WHAT YOU ARE ASKED TO DO
Reproduce, with no changes, the records from the start through the line that contains "The image size is (1568, 739). point(394,217)". Include that line.

[start DATA SUPPLIED]

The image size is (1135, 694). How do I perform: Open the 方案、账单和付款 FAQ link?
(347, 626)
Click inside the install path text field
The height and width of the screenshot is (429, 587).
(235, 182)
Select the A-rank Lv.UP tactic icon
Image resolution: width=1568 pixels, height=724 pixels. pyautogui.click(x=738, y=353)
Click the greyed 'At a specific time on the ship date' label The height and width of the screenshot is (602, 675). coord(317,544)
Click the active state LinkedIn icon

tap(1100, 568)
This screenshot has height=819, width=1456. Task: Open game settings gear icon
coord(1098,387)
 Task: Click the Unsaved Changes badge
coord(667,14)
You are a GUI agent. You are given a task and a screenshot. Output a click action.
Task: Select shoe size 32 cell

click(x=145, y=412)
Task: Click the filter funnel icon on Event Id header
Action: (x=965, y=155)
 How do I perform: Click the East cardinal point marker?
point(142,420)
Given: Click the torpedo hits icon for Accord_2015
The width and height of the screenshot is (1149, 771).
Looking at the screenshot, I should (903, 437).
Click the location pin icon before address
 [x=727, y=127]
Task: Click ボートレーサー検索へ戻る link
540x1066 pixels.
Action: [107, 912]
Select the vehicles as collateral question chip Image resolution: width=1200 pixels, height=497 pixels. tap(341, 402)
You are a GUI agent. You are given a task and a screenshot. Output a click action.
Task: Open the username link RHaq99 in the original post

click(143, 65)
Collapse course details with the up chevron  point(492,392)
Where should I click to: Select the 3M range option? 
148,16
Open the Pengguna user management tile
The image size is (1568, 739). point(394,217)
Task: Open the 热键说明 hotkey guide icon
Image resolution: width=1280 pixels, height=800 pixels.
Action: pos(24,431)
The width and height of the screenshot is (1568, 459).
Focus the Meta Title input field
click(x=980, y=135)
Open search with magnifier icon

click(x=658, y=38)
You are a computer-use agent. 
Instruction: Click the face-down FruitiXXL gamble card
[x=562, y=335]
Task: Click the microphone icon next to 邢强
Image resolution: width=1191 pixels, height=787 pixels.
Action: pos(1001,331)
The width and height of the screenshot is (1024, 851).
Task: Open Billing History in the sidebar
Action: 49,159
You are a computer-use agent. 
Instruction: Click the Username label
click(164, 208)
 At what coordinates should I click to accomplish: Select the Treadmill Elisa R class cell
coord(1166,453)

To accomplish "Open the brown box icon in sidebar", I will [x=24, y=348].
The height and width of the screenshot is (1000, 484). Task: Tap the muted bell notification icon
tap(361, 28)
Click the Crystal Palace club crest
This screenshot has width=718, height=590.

[end DATA SUPPLIED]

IN RESPONSE
The image size is (1135, 694). How do I perform: Open the 方案、账单和付款 FAQ link?
(347, 626)
Click inside the install path text field
The height and width of the screenshot is (429, 587).
(235, 182)
Select the A-rank Lv.UP tactic icon
Image resolution: width=1568 pixels, height=724 pixels. pyautogui.click(x=738, y=353)
Click the greyed 'At a specific time on the ship date' label The height and width of the screenshot is (602, 675). coord(317,544)
Click the active state LinkedIn icon

tap(1100, 568)
This screenshot has height=819, width=1456. Task: Open game settings gear icon
coord(1098,387)
 Task: Click the Unsaved Changes badge
coord(667,14)
You are a GUI agent. You are given a task and a screenshot. Output a click action.
Task: Select shoe size 32 cell

click(x=145, y=412)
Task: Click the filter funnel icon on Event Id header
Action: (x=965, y=155)
 How do I perform: Click the East cardinal point marker?
point(142,420)
Given: Click the torpedo hits icon for Accord_2015
The width and height of the screenshot is (1149, 771).
Looking at the screenshot, I should (903, 437).
Click the location pin icon before address
 [x=727, y=127]
Task: Click ボートレーサー検索へ戻る link
540x1066 pixels.
Action: [107, 912]
Select the vehicles as collateral question chip Image resolution: width=1200 pixels, height=497 pixels. tap(341, 402)
You are a GUI agent. You are given a task and a screenshot. Output a click action.
Task: Open the username link RHaq99 in the original post

click(143, 65)
Collapse course details with the up chevron  point(492,392)
Where should I click to: Select the 3M range option? 
148,16
Open the Pengguna user management tile
The image size is (1568, 739). point(394,217)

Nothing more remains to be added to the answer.